● やること:
- A) 肥満についての文章では、日本肥満学会が標準体重としているBMIの値はいくつですか。
- B) 肥満についての文章を、最後の文の後から書き進めてください。

● 文章の抜粋:
----

肥満と生活習慣病

 肥満はあらゆる生活習慣病の危険因子(リスクファクター)です。ここでは、はじめに肥満とはなにか述べておきます。
 肥満とは、体脂肪量が多い状態をいいます。しかし、体脂肪量を正確に測定するのは日常的ではありません。スポーツ選手のように特別な筋肉トレーニングをしていなければ、脂肪量と体重は相関しますので、実用的な指標として体重が使われています。肥満の判定にはBMI(Body Mass Index)という指数が用いられています。BMIは次の計算式で求めることができます。

●自分のBMIを求める計算式
 BMI = 体重(kg)÷ 身長(m)÷ 身長(m)


 日本肥満学会ではこの指数を用いて肥満度の分類をしています。25以上を肥満として、18.5以上25未満をふつう体重とし、BMI:22を標準体重(理想体重)としています。この22という指数は疫学的な調査からもっとも病気が起こりにくい、身長に対する体重の割合です。自分の標準体重を求めるには前記の計算式の逆算をすればよいことになります。

----

● 用意された情報:
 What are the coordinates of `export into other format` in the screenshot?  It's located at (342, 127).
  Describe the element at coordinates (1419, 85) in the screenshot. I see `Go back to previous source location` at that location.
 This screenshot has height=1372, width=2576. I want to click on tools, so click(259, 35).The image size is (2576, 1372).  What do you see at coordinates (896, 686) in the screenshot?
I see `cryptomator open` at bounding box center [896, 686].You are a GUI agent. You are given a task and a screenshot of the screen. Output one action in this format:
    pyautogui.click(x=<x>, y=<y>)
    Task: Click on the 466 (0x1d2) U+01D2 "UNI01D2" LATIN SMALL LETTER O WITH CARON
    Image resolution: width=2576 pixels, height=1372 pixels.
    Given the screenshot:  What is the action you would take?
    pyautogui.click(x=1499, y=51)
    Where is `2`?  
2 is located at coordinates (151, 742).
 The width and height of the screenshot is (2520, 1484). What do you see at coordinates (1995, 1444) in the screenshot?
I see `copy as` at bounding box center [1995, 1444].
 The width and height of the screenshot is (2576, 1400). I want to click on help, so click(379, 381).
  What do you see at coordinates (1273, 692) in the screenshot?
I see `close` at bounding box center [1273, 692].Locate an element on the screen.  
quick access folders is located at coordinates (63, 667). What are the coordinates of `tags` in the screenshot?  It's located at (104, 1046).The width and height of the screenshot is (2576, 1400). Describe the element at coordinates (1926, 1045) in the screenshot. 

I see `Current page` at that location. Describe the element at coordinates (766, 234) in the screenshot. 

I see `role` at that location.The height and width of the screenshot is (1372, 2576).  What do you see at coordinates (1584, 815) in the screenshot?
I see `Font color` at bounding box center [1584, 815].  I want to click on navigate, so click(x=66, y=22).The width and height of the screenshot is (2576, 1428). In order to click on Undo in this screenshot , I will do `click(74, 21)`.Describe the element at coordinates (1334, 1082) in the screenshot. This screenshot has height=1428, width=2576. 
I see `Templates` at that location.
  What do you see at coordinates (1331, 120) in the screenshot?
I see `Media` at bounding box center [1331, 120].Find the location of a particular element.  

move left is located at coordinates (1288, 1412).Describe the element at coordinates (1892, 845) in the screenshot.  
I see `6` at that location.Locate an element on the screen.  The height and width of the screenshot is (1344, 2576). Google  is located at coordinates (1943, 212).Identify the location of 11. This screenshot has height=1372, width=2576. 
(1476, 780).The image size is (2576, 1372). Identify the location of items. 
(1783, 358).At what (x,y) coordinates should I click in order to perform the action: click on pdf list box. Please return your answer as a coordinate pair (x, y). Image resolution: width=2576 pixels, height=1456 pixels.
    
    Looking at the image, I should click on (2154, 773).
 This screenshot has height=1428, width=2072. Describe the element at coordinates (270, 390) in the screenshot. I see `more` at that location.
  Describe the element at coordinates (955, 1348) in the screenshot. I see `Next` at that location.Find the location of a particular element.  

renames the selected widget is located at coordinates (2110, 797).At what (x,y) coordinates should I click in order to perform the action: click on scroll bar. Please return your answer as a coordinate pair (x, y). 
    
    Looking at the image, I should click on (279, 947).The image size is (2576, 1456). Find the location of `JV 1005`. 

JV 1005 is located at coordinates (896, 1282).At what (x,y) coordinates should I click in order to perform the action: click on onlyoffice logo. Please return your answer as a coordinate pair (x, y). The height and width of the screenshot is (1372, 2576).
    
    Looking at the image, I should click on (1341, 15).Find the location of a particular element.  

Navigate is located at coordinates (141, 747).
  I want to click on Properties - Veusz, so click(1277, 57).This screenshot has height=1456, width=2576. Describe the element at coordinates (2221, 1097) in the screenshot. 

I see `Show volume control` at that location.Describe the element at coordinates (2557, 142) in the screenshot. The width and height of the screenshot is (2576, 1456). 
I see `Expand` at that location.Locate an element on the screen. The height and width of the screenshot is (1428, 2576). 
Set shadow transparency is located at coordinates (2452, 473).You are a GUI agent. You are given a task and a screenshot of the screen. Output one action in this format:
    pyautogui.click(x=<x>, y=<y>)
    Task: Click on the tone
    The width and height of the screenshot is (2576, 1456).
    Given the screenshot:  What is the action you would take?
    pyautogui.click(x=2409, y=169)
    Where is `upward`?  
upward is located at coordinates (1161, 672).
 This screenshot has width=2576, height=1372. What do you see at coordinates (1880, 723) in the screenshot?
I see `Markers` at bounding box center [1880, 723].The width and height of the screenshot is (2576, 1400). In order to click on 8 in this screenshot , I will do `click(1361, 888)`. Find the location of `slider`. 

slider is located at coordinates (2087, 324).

----

● 答え:
- A) 22です。

- B)
●肥満度の分類
BMI(kg/m2判定WHO基準
   <18.5低体重Underweight
18.5≦~<25ふつう体重Normal range
25≦~<30肥満(1度)Pre-obese
30≦~<35肥満(2度)Obese classⅠ
35≦~<40肥満(3度)Obese classⅡ
40≦肥満(4度)Obese classⅢ
(日本肥満学会編:肥満症診療ガイドライン2016、ライフサイエンス社)


●自分の標準体重を求める計算式
 標準体重(kg)= 身長(m)× 身長(m)×22


 これで求めた体重のおよそ±10%幅で、それぞれの体質にあわせた体重管理をすればよいでしょう。近年は家庭で体脂肪量を簡便に測定することができる体重計が売られていますが、それらの多くはからだの水分量を測定し、水分量から体脂肪量を求める計算式で体脂肪率(体重に占める体脂肪の割合)を求めたもので真の体脂肪率とは異なります。家庭用の体重計で体脂肪率が測定できる体重計をもっている人で、体重が減ったのに体脂肪率がふえてしまったとか、反対に体重がふえたのに体脂肪率が減ったという経験をもつ人がいるかと思いますが、これは、からだの水分量の影響を受けているためです。しかし、毎日、測定していれば、大きな変動になっていないことがわかりますので、大きな問題とはなりません。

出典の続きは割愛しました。